While that smells something like a backhanded compliment, there is a little validation in that statement. Ok, maybe a lot.

I’ve always been your classic, “Well you don’t look depressed/anxious/suicidal/mental illness of choice, so you are fine.” I’ve had therapists tell me to pray harder, run a few more laps, and distract myself and it’ll all go away. I’ve been told (by a therapist even!) that I didn’t really want to get better and that is why everything we were trying wasn’t working. Not because they were treating the wrong thing.

I have spent years telling therapists and doctors that my mood and mind are constantly flying all over creation–but because I’m a competent adult, I’m not “really” sick.  Because I don’t have angry outbursts or random spending sprees or drink my problems away, there’s not really anything wrong.

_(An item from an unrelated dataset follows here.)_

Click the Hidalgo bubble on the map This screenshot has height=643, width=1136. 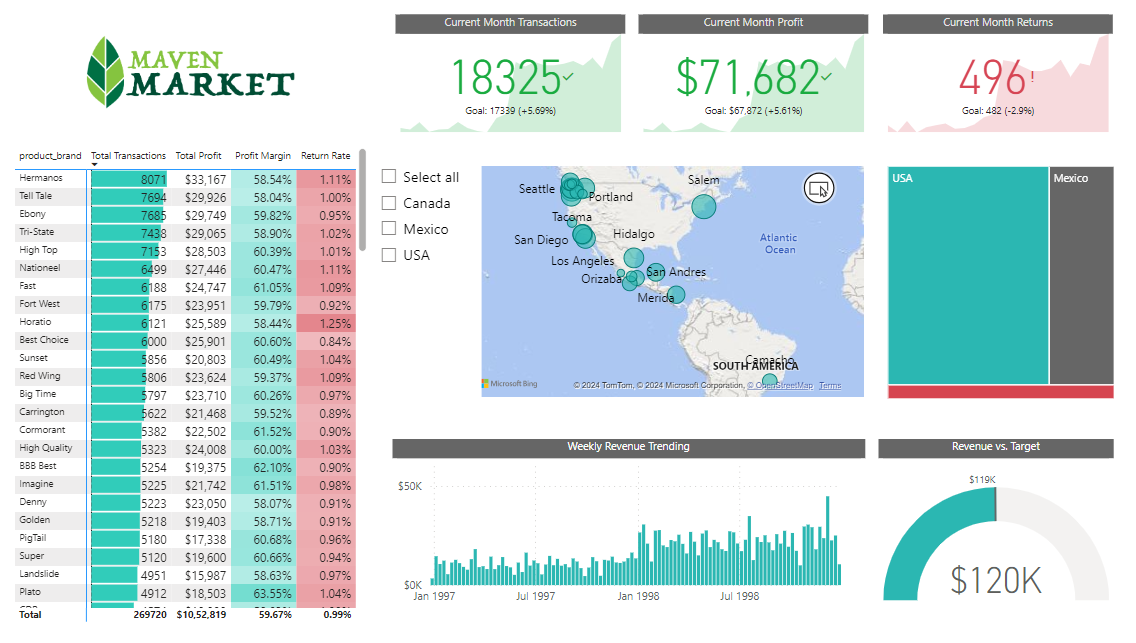pyautogui.click(x=633, y=257)
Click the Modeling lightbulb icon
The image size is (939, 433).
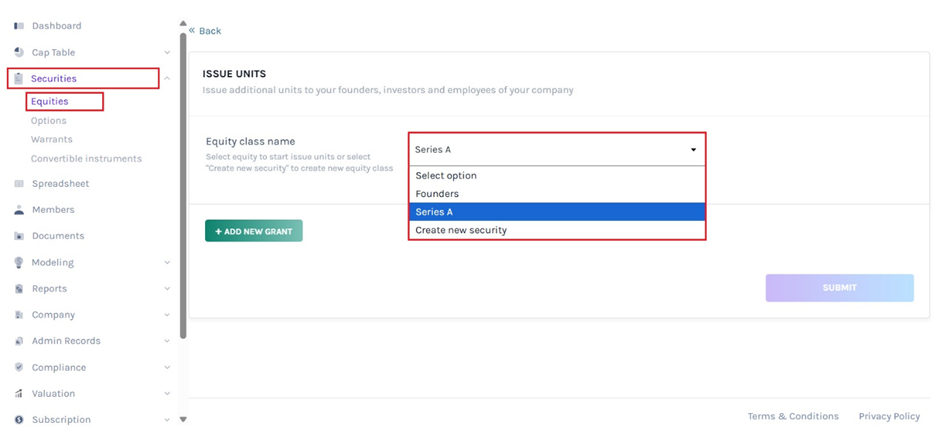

Finally.  Finally. I’ve found people that believe me that I’m suffering even though I was able to (successfully) do grad school, found and kept a job that I kick ass at (and love), remember and keep track of my life, and overall be a responsible, capable adult.

They get just how difficult it is for me to do those things 75% of the time. For every 5 thoughts that are completed, 5,000 bounce around my head, sometimes with no words and only feelings.   When depression hits, its more than significant, but when it suddenly lifts its not necessarily me “getting better” I’m just swinging in the other direction.  I’m able to self regulate and hide and control the crazyness that I think and feel.

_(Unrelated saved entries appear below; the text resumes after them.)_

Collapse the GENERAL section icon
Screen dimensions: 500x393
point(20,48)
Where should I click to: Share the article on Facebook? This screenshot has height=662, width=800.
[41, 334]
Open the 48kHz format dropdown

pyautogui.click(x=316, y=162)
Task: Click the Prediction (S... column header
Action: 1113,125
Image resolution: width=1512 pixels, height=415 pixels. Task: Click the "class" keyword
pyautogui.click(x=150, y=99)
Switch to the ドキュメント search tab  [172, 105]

But its still there, and it still hurts, and it still greatly impacts my life.

There are days where I have to sit with my head in my hands at work and try and just breathe, because my mind is spinning so quickly and I can’t string together a coherent sentence. Sometimes for an hour or more.  Thank God my office is on a different floor than everyone else.

There are days that if I’m not doing something physical I can’t function.  Thank God my job involves a significant amount of manual labor.

There are days when I have to leave work in the middle of the day because I can’t function, or have to come in late or leave early because the symptoms are so bad the energy to move is simply not there.  Thank God I have a flexible and understanding boss where “I’m not feeling well” or “I’m having a bad reaction to medicine” is enough, and as long as I get my work done she’s fine with not having specifics.

I’m able to function because I’ve found a job that is flexible enough that I can accommodate the bad days and play off my strengths.  I compensate so well, and sacrifice everything so I don’t lose what I have worked so hard for.

I am strong, and I can survive this, and I can be productive.

But dammit, I am still sick, and just because I’m “high-functioning” shouldn’t deny me the treatment I need in order to actually enjoy my life instead of just barely surviving.

And I’ve finally found doctors that believe that.